What made me want to scream was getting a call from said endo and having him tell me FOR THE FIRST TIME that Reclast can affect "a certain number of people" negatively with long term side effects AND that it can bring to light existing autoimmune illnesses in dormancy. That was information that was never shared with me when discussing the protocol I've been on. Oh, and he also said I didn't *need* to take prednisone. I could just take advil. (facepalm) Except that taking advil in high doses can mess with your kidneys. Just... UGH.
I don't want my bones to turn to dust, y'all, but this is just a lot.

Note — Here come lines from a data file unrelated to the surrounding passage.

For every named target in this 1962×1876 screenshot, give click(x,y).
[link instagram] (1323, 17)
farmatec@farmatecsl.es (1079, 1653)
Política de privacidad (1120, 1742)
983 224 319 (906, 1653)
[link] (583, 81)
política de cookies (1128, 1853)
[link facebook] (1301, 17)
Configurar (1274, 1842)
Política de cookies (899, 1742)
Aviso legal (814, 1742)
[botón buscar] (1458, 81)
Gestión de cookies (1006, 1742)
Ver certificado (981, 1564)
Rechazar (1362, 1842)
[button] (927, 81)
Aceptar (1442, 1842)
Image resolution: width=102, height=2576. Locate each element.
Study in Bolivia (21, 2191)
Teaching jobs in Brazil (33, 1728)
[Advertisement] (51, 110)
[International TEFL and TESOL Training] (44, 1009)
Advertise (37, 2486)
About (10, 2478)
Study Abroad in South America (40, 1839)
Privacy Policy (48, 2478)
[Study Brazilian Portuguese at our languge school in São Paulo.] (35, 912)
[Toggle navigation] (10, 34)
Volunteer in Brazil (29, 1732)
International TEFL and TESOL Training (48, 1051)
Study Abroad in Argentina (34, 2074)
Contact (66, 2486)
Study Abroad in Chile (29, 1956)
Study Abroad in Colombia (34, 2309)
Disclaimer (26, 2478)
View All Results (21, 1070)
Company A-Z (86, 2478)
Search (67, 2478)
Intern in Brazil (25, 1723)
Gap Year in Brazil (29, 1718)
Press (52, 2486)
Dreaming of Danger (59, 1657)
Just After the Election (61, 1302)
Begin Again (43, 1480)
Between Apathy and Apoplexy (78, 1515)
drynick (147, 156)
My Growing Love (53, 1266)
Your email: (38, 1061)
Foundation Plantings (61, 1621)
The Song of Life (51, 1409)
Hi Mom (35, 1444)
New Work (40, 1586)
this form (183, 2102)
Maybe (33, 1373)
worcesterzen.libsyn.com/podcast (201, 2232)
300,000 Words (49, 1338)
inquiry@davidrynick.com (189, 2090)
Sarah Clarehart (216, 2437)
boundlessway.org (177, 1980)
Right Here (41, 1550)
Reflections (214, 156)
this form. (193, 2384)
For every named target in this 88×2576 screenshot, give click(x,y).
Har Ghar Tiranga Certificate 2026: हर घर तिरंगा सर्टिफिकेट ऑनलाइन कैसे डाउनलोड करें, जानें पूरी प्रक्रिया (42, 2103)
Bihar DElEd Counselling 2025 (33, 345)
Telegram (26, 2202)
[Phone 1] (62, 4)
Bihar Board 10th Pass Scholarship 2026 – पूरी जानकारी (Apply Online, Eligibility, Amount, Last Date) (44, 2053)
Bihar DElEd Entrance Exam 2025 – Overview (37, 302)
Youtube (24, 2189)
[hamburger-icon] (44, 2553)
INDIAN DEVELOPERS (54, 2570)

For those curious - when I was diagnosed at 18, it was such an incredibly rare presentation of the illness (POF) that I was one in like 4 million to have it present that way. Asking questions wasn't helpful because no one had answers. And because they didn't study female bodies properly until years after my diagnosis, no one has had any real answers ever. I was blindsided by the osteoporosis diagnosis, furious that I was given misinformation about HRT and stopped it too soon, and feel like no one in the medical realm cares. It's been 40 years of not knowing what to expect, not knowing whether whatever is going on is related to the POF, and when my next autoimmune illness will show up. I know that the medical world is still on the fence about calling thing like fibromyalgia and interstitial cystitis autoimmune, but I am certain that they and the others I've been diagnosed with are part of my suite of issues.
Thank you all so much for listening and caring.
Replies to "Hi everyone. OP here. I have an update - I met with my GP/PCP yesterday and..."
@logcabinkat I am always sad when I hear bad outcomes of infusions. I'm to have my second infusion in December but I'm backing out. I had too many health problems prior to my first infusion of Reclast & I will not put myself through more trauma. At 77 years old, I have received my blood & urine test results back & I'm devastated with the results. I have an appt with my primary care doctor on the 26th, so far the only thing she posted was Chronic Kidney Disease & it looks like 3rd stage. I'm blaming the Reclast because 6 months ago I was having no problems with my kidneys & I'm also having palpitations. If I knew more health problems would be coming to me, I should have said no. But, I feel as if I set up my own death sentence. I wish everyone well & care about all of you!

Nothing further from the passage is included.